• **EXTRAIT FOURNI**:
====

Glaus & partenaires déconseillent souvent à leurs clients d’exiger un droit de réponse et/ou une rectification, déclare Nathalie Glaus, car il s’ensuit une nouvelle publication sur le sujet avec mention du nom. Une bonne variante consiste à ne demander une mise au point que pour les archives et l’Internet. Si, dans les banques de données, les liens entre articles d’origine et droit de réponse/rectifications étaient toujours garantis, les radiations ne s’imposeraient plus, affirme Mme Glaus. Il importe avant tout que les modifications soient immédiatement effectuées, car de fausses informations peuvent se répandre très rapidement sur la toile.

S’agissant d’articles actuels, Tamedia prête main, selon Simon Canonica, à un retour à l’anonymat lorsque la demande semble légitime. En revanche, pour les articles archivés, Tamedia n’accepte pas de requête d’anonymisation a posteriori et/ou de rectification. En fait, de telles demandes seraient très rares. Andreas Thut n’en connaît aucune.

====

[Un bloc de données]
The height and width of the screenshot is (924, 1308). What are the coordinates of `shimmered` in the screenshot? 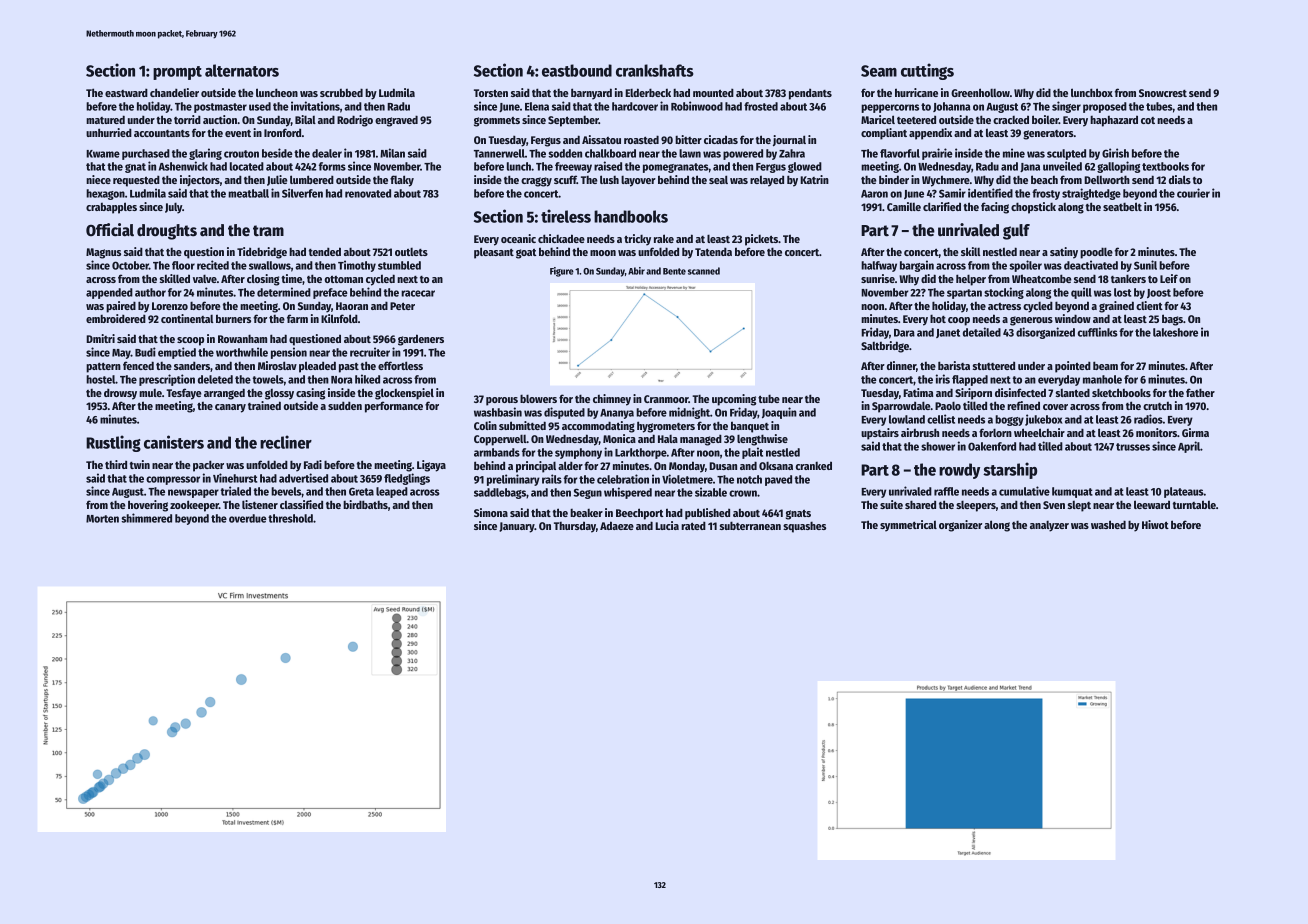 It's located at (146, 518).
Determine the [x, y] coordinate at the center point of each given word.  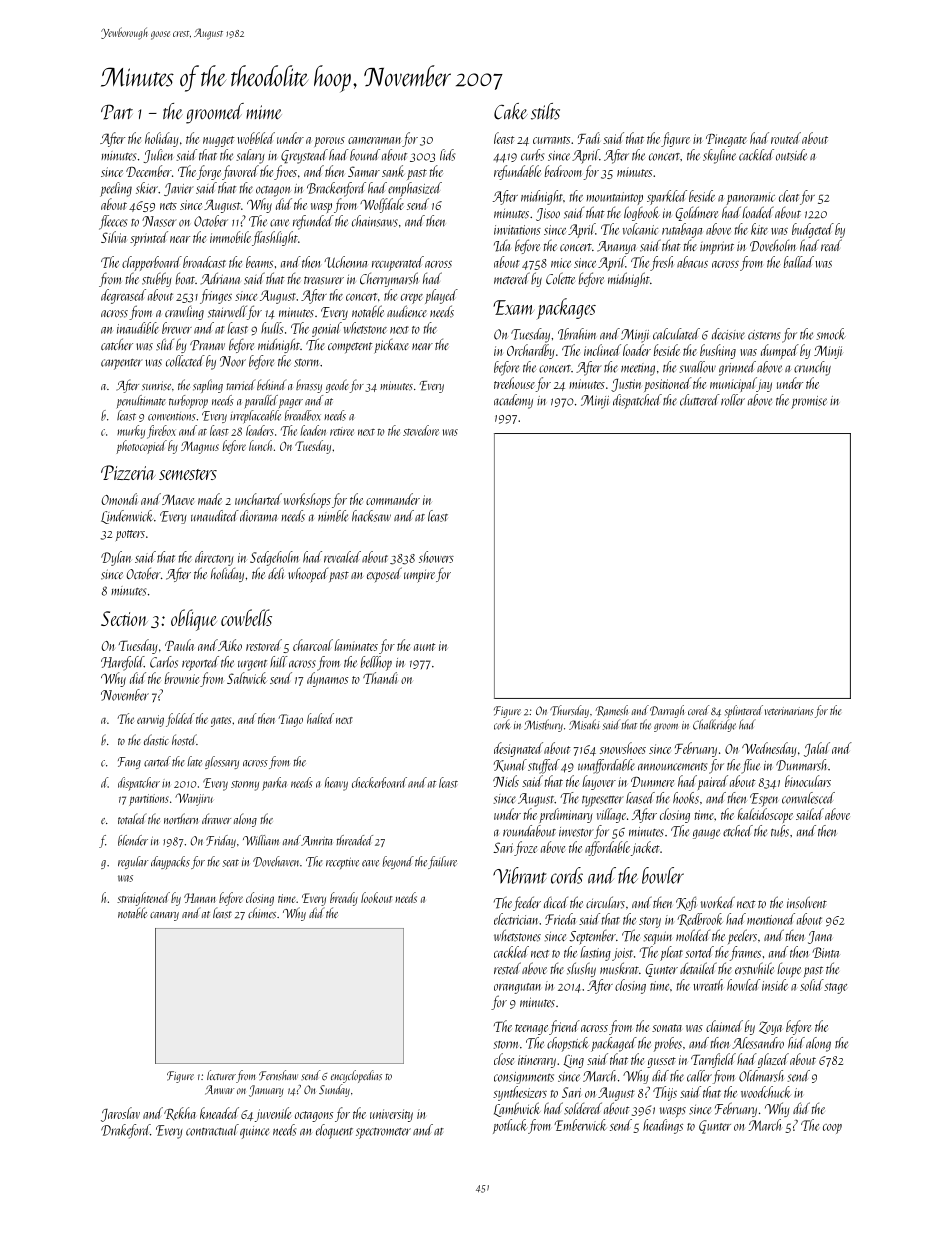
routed [786, 138]
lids [447, 155]
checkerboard [379, 782]
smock [831, 334]
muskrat [619, 968]
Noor [233, 361]
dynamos [327, 679]
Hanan [200, 898]
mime [263, 112]
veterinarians [789, 711]
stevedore [421, 430]
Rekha [180, 1113]
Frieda [560, 919]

====

• **EXERCICES**:
A. Recopiez fidèlement le passage de l'extrait qui va de « S’agissant d’articles actuels, Tamedia » jusqu'à « n’en connaît aucune. ».
B. D'après l'extrait, les affirmations suivantes sont-elles exactes ? Répondez par oui ou par non, en citant à l'identique les mots de l'extrait qui tranchent. (i) Tamedia accepte l'anonymisation a posteriori des articles archivés. (ii) Andreas Thut a connaissance de plusieurs demandes de ce genre. (iii) Nathalie Glaus estime que de fausses informations peuvent circuler très vite sur Internet.
C. Poursuivez l'extrait sur le droit de réponse et l'anonymisation des articles de presse à partir de l'endroit où il s'arrête.
Les enregistrements ne servent à rien ici.

• **CORRIGÉ**:
A.
S’agissant d’articles actuels, Tamedia prête main, selon Simon Canonica, à un retour à l’anonymat lorsque la demande semble légitime. En revanche, pour les articles archivés, Tamedia n’accepte pas de requête d’anonymisation a posteriori et/ou de rectification. En fait, de telles demandes seraient très rares. Andreas Thut n’en connaît aucune.

B.
(i) Non : « pour les articles archivés, Tamedia n’accepte pas de requête d’anonymisation a posteriori et/ou de rectification ».
(ii) Non : « Andreas Thut n’en connaît aucune. »
(iii) Oui : « de fausses informations peuvent se répandre très rapidement sur la toile ».

C.
D. A fin 2010, pour la première fois un tribunal suisse, le Tribunal de district Lucerne-Campagne, se fondant sur la loi de protection des données, a contraint SMD à munir un article paru en 2008 d’une mention postérieure. Plusieurs médias avaient alors écrit correctement qu’une procédure pénale guettait une personne bien connue. Une expertise ayant libéré cette personnalité de toute charge, le procureur a renoncé à entamer une procédure. Or cela, seul un journal local l’a écrit. Comme l’abandon de la procédure n’apparaissait pas chez SMD, la personne concernée a déposé plainte avec succès, demandant que les archives soient obligées de compléter le texte initial par une note appropriée. Le tribunal estimait que les informations de SMD étaient certes exactes au moment de leur parution mais qu’aujourd’hui elles ne l’étaient plus («exactitude dans le temps»). L’ajout de cette note ne charge pas la SMD de façon «excessive». Le tribunal ordonna et libella le complément en deux phrases.

E. La 3ème Chambre – composée d’Esther Diener-Morscher, présidente, ainsi que de Claudia Landolt Starck, Jan Grüebler, Peter Liatowitsch, Markus Locher, Daniel Suter et Max Trossmann – a discuté du projet de prise de position dans sa séance du 16 mars 2011 ainsi que par voie de correspondance.

F. Le Conseil de la presse a approuvé la prise de position en séance plénière en date du 11 mai 2011.

II. Considérants

1. a) Conformément à l’article 1 alinéa 4 de son règlement, «la compétence du Conseil suisse de la presse s’étend à la partie rédactionnelle ou aux questions d’éthique professionnelle qui s’y rattachent de tous les médias publics, périodiques et/ou liés à l’actualité».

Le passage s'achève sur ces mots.